Reproduce each of the following rows verbatim, keeping every line as it appears.

══════════════════════════════

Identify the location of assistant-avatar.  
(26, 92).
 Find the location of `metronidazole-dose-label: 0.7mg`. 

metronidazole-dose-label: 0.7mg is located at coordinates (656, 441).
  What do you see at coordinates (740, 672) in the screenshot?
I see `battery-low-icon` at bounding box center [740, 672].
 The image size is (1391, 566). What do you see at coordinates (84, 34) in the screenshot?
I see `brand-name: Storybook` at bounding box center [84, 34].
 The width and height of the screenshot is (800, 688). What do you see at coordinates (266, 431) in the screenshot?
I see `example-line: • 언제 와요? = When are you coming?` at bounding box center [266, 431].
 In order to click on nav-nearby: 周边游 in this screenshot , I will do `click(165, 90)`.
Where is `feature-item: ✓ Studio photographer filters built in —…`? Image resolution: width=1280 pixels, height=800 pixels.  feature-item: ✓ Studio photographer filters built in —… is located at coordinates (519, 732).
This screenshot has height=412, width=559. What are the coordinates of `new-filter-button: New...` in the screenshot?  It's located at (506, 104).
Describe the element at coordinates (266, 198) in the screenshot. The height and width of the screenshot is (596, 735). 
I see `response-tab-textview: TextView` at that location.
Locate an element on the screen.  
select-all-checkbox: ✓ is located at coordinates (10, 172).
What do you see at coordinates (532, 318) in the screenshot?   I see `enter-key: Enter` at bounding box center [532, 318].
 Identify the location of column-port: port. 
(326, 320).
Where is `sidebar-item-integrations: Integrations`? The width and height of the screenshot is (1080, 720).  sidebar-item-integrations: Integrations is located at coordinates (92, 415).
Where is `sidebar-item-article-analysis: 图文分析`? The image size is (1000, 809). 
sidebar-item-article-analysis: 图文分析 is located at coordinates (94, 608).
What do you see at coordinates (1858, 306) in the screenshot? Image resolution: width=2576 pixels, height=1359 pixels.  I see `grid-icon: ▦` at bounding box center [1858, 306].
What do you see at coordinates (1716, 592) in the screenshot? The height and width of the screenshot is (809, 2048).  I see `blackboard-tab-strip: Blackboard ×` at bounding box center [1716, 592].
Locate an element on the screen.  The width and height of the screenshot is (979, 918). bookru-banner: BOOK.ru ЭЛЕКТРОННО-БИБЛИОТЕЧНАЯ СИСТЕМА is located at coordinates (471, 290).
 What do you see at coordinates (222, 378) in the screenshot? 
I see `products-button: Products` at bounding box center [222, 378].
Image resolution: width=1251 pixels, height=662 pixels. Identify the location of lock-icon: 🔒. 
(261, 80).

══════════════════════════════

(Exercise result)
Identify the location of assistant-avatar.  
(26, 92).
 Find the location of `metronidazole-dose-label: 0.7mg`. 

metronidazole-dose-label: 0.7mg is located at coordinates (656, 441).
  What do you see at coordinates (740, 672) in the screenshot?
I see `battery-low-icon` at bounding box center [740, 672].
 The image size is (1391, 566). What do you see at coordinates (84, 34) in the screenshot?
I see `brand-name: Storybook` at bounding box center [84, 34].
 The width and height of the screenshot is (800, 688). What do you see at coordinates (266, 431) in the screenshot?
I see `example-line: • 언제 와요? = When are you coming?` at bounding box center [266, 431].
 In order to click on nav-nearby: 周边游 in this screenshot , I will do `click(165, 90)`.
Where is `feature-item: ✓ Studio photographer filters built in —…`? Image resolution: width=1280 pixels, height=800 pixels.  feature-item: ✓ Studio photographer filters built in —… is located at coordinates (519, 732).
This screenshot has height=412, width=559. What are the coordinates of `new-filter-button: New...` in the screenshot?  It's located at (506, 104).
Describe the element at coordinates (266, 198) in the screenshot. The height and width of the screenshot is (596, 735). 
I see `response-tab-textview: TextView` at that location.
Locate an element on the screen.  
select-all-checkbox: ✓ is located at coordinates (10, 172).
What do you see at coordinates (532, 318) in the screenshot?   I see `enter-key: Enter` at bounding box center [532, 318].
 Identify the location of column-port: port. 
(326, 320).
Where is `sidebar-item-integrations: Integrations`? The width and height of the screenshot is (1080, 720).  sidebar-item-integrations: Integrations is located at coordinates (92, 415).
Where is `sidebar-item-article-analysis: 图文分析`? The image size is (1000, 809). 
sidebar-item-article-analysis: 图文分析 is located at coordinates (94, 608).
What do you see at coordinates (1858, 306) in the screenshot? Image resolution: width=2576 pixels, height=1359 pixels.  I see `grid-icon: ▦` at bounding box center [1858, 306].
What do you see at coordinates (1716, 592) in the screenshot? The height and width of the screenshot is (809, 2048).  I see `blackboard-tab-strip: Blackboard ×` at bounding box center [1716, 592].
Locate an element on the screen.  The width and height of the screenshot is (979, 918). bookru-banner: BOOK.ru ЭЛЕКТРОННО-БИБЛИОТЕЧНАЯ СИСТЕМА is located at coordinates (471, 290).
 What do you see at coordinates (222, 378) in the screenshot? 
I see `products-button: Products` at bounding box center [222, 378].
Image resolution: width=1251 pixels, height=662 pixels. Identify the location of lock-icon: 🔒. 
(261, 80).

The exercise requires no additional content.